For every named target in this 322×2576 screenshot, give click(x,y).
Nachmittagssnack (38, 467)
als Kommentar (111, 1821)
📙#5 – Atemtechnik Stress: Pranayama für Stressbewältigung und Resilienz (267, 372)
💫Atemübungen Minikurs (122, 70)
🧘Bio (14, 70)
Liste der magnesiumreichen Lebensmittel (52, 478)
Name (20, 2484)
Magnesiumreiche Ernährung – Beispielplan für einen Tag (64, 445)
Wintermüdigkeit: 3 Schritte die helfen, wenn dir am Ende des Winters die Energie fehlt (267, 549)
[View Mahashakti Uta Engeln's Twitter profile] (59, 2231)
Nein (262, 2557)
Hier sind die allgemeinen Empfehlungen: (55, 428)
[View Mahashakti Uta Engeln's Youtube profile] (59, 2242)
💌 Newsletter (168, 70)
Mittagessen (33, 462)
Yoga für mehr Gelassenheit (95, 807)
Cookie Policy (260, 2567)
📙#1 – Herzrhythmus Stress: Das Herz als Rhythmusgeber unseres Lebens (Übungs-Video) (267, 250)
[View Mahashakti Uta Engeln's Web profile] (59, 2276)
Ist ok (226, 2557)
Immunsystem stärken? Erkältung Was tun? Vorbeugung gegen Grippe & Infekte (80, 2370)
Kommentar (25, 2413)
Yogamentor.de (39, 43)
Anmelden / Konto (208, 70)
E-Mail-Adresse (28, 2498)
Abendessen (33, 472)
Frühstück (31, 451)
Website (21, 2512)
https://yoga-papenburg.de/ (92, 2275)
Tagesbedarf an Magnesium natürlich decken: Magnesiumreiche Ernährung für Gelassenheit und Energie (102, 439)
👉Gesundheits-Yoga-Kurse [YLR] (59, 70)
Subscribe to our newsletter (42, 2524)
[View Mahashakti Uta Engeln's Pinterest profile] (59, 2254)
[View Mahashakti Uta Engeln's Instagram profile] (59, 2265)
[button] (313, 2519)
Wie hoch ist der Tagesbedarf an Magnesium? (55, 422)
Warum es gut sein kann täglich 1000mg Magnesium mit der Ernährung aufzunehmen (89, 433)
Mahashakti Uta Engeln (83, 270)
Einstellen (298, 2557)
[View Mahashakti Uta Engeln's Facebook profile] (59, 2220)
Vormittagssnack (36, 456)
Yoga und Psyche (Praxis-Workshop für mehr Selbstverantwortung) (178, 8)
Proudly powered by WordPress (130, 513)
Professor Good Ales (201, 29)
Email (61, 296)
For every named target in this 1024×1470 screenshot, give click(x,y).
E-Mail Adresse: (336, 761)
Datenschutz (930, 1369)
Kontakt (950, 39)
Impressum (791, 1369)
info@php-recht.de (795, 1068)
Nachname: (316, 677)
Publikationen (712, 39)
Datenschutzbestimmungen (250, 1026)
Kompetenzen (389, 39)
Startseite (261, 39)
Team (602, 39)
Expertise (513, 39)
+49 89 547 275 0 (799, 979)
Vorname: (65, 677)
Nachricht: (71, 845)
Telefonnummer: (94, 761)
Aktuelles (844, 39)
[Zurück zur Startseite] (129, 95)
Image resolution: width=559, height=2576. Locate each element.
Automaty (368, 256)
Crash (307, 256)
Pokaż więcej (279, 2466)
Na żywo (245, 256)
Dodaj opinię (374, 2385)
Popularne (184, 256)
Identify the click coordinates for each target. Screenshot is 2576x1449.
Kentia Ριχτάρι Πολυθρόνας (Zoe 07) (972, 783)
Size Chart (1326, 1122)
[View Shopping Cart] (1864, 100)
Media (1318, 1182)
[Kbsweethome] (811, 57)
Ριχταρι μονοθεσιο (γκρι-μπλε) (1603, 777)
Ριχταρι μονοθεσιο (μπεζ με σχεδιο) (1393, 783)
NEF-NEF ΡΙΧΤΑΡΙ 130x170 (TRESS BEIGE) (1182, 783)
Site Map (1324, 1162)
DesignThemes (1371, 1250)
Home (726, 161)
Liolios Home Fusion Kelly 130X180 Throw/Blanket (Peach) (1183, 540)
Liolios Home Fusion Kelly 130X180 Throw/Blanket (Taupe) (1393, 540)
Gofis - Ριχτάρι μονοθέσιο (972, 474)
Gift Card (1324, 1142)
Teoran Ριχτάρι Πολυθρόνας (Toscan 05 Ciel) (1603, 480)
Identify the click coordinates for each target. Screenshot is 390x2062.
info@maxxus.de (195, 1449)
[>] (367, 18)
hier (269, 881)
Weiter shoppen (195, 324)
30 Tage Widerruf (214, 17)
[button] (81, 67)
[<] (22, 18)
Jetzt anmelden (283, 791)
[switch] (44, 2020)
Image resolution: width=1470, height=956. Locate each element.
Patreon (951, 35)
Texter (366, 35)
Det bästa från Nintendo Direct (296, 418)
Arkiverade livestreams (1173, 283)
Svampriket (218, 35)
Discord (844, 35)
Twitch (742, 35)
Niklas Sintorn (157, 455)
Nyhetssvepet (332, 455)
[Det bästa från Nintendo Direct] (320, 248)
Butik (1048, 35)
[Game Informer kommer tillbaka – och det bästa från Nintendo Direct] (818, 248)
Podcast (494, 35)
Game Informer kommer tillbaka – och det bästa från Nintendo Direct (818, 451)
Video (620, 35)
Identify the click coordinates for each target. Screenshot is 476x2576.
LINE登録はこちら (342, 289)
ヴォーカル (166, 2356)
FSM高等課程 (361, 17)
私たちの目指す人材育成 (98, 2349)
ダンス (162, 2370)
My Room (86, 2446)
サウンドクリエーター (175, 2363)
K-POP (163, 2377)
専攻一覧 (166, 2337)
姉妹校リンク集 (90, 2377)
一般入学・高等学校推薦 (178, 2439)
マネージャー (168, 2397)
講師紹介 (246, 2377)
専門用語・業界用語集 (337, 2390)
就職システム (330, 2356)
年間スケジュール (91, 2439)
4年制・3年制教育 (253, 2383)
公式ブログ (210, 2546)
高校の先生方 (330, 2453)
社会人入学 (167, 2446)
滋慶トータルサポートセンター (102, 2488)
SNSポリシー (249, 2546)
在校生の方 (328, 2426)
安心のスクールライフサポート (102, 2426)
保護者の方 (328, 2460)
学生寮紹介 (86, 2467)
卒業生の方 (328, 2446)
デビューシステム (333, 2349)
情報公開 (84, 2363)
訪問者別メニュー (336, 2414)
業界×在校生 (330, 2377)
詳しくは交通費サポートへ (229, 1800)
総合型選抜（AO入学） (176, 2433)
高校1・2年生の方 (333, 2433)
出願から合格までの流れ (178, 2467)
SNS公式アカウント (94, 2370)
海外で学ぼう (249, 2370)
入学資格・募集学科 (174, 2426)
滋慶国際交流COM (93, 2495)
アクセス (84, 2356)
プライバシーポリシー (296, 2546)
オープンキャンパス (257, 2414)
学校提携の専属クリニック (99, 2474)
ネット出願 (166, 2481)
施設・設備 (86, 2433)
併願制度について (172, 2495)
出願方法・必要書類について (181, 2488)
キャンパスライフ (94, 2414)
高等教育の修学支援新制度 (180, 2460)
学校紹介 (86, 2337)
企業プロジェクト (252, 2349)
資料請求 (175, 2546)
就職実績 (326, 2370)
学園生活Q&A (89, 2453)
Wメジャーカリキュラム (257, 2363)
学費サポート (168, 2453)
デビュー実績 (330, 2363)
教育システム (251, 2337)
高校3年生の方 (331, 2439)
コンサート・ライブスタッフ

......

--- TASK PROMPT ---
Which lines of the records hold the string "bästa"? Copy each one.

--- ANSWER SECTION ---
Det bästa från Nintendo Direct (296, 418)
[Det bästa från Nintendo Direct] (320, 248)
[Game Informer kommer tillbaka – och det bästa från Nintendo Direct] (818, 248)
Game Informer kommer tillbaka – och det bästa från Nintendo Direct (818, 451)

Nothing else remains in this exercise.